Figure 6. Functional correction of patient-derived p67phox-deficient cells.

Figure 6

a-b) Neutrophil differentiation (as assessed by cd11b expression) and p67phox expression of wildtype (WT) and p67phox-deficient (p67-) primary CD34+ cells by flow cytometry (a) and western blotting (b). c) Dihydrorhodamine (DHR) assay (shown is the percentage of rhodamine 123 +ve out of cd11b +ve cells) and d) Nitro Blue Tetrazolium (NBT) assay of WT, patient cells and gene edited cells. Scale bar = 50 μm.

Discussion

In this study we developed, optimised, and validated a CRISPR/Cas9 AAV HDR strategy for the correction of p67phox-deficient CGD, by insertion of an intron-less codon-optimise p67phox cDNA at the native genomic NCF2 locus. We used an RSM-based approach to discover an optimum set of conditions for the in vitro edit, balancing the percentage of corrected cells with the loss of cells and colony-forming units that occurs as a result of the edit. We found a general pattern across HSPC donor sources and constructs in which there were rapidly diminishing returns for increased sgRNA and AAV in terms of percentage correction, but with continuous losses of cells and CFU, leading to a straightforward optimisation rationale in which the best conditions for editing are those just before the correction plateau.

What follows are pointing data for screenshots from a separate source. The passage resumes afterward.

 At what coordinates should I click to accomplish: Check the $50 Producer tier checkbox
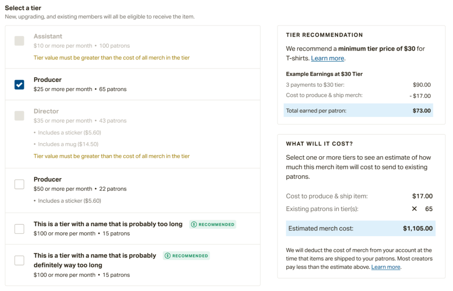click(x=19, y=184)
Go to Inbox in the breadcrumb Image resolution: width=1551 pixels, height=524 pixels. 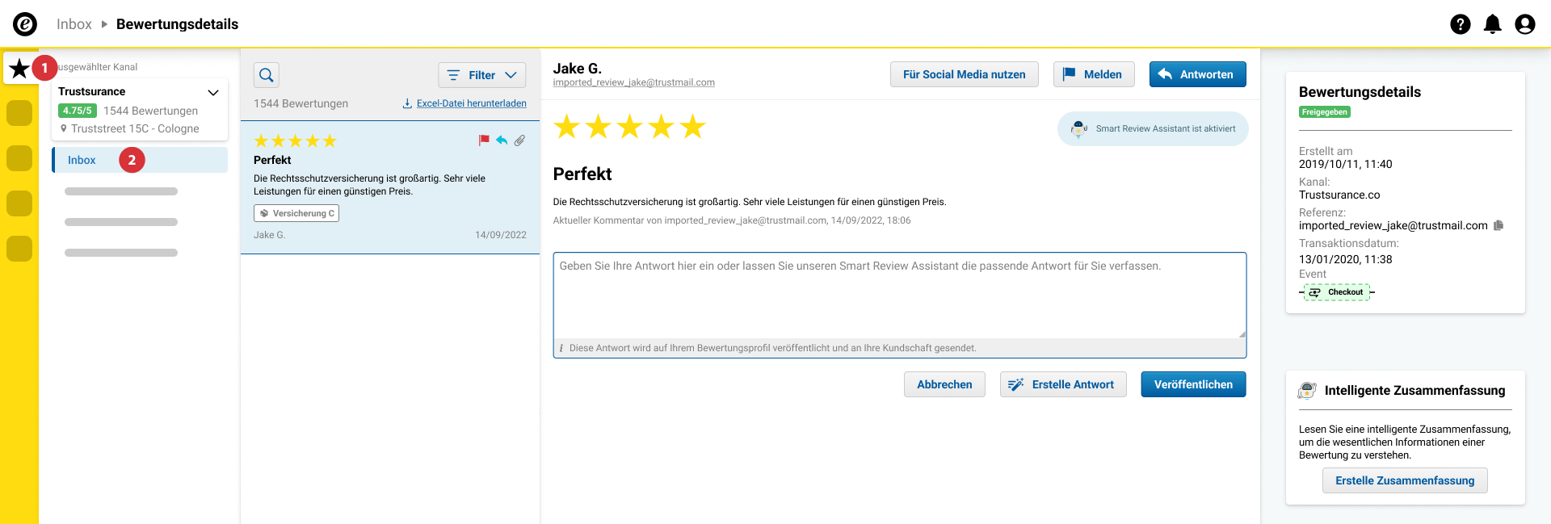pyautogui.click(x=74, y=24)
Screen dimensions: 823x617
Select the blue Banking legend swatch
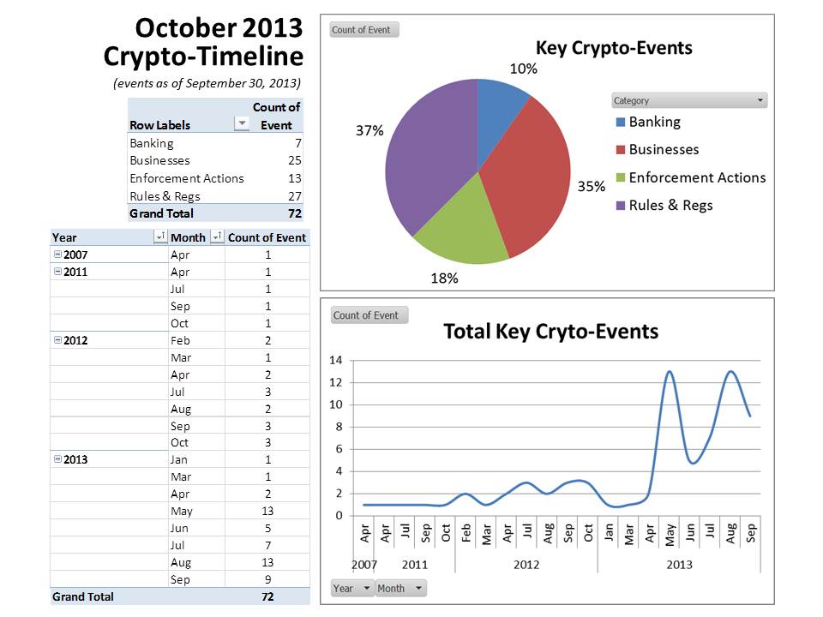point(620,123)
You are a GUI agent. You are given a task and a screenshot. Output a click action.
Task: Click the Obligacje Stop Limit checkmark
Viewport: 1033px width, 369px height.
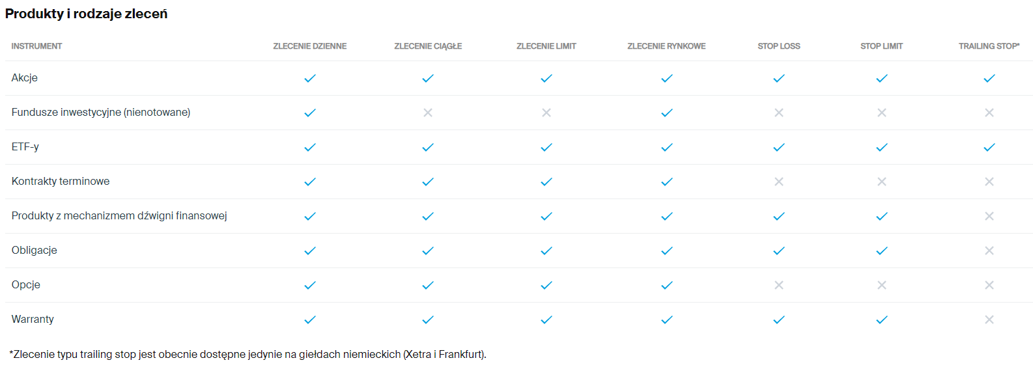881,251
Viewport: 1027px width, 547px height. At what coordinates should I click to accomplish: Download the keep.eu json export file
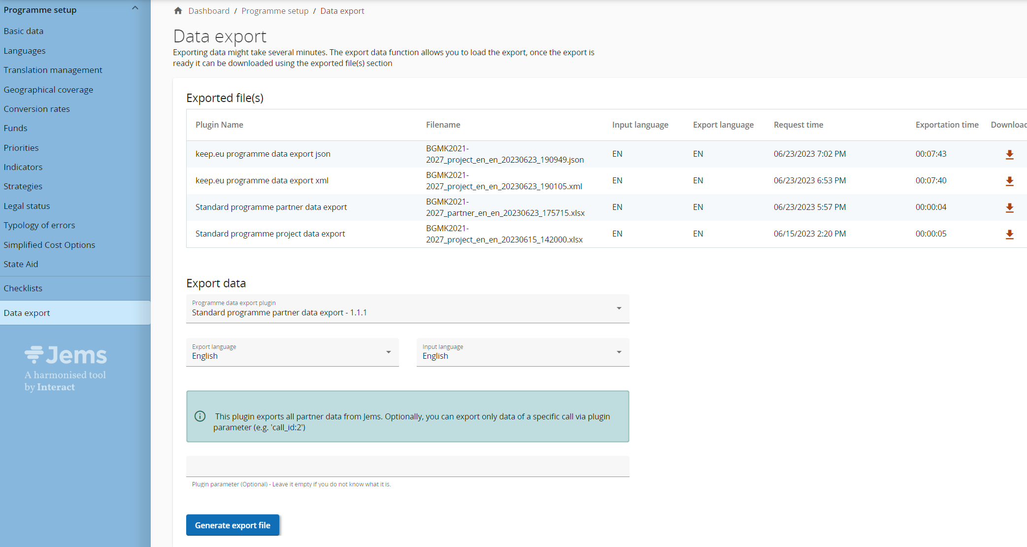[1009, 154]
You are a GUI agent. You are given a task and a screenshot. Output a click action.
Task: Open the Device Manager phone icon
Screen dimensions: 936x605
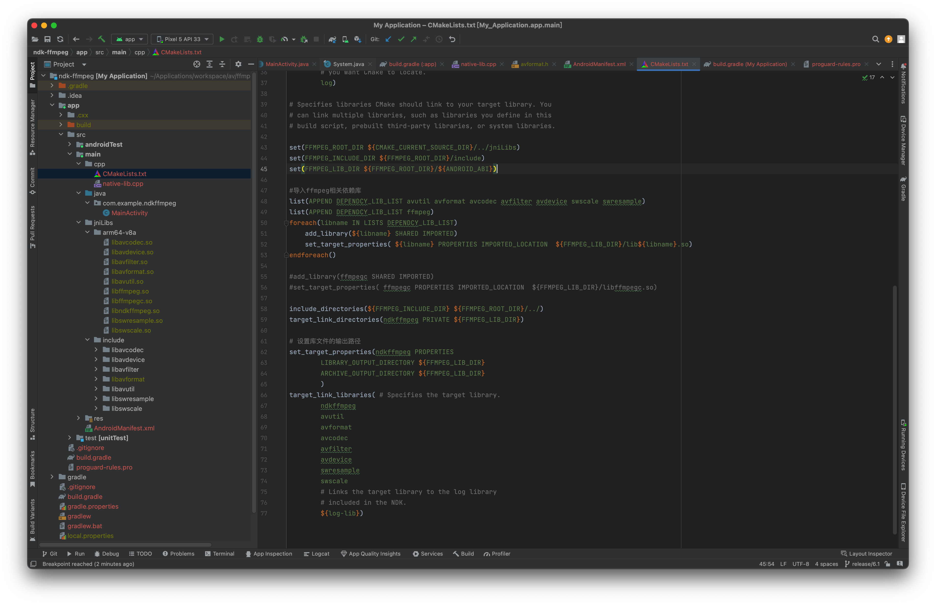click(x=345, y=39)
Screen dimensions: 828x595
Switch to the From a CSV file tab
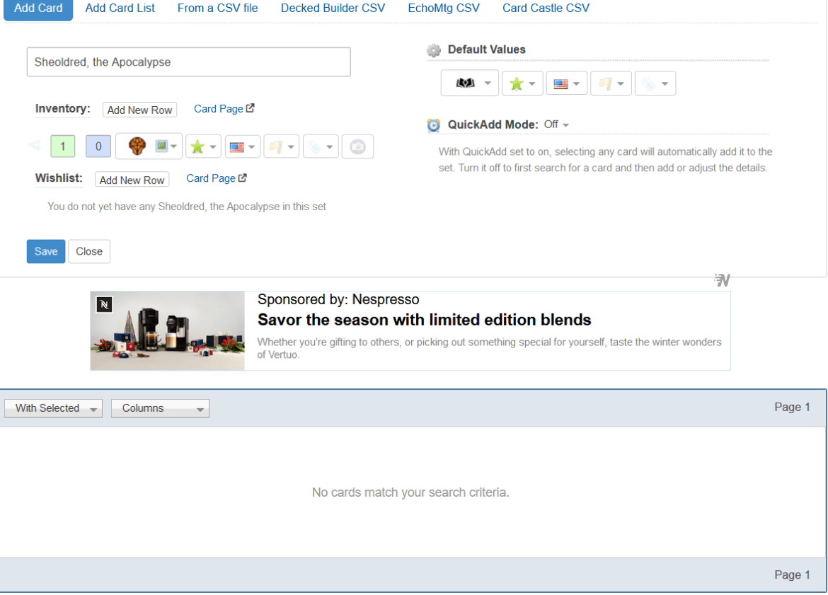click(x=217, y=8)
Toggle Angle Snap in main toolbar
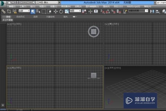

RSM allowed us to progress through the initial optimisation stages of development rapidly, with each experiment requiring a few hours of hands-on work on 5 days over a 2-week period. This approach can in principle be used for any continuous variable and could be extended to aspects of construct design (e.g. length of homology arms) or the electroporation itself (e.g. voltage, pulse length). Given the initial rise and rapid plateauing, the relationship between fractional copy number and AAV MOI and sgRNA:Cas9 ratio is likely more properly modelled by a logarithmic model than a polynomial; however, not using the same model equation for each output could bias the conclusions of the analysis by implicitly assuming a plateau in copy number and not in the other outputs. Therefore, we judged that using a polynomial model for all outputs was most appropriate.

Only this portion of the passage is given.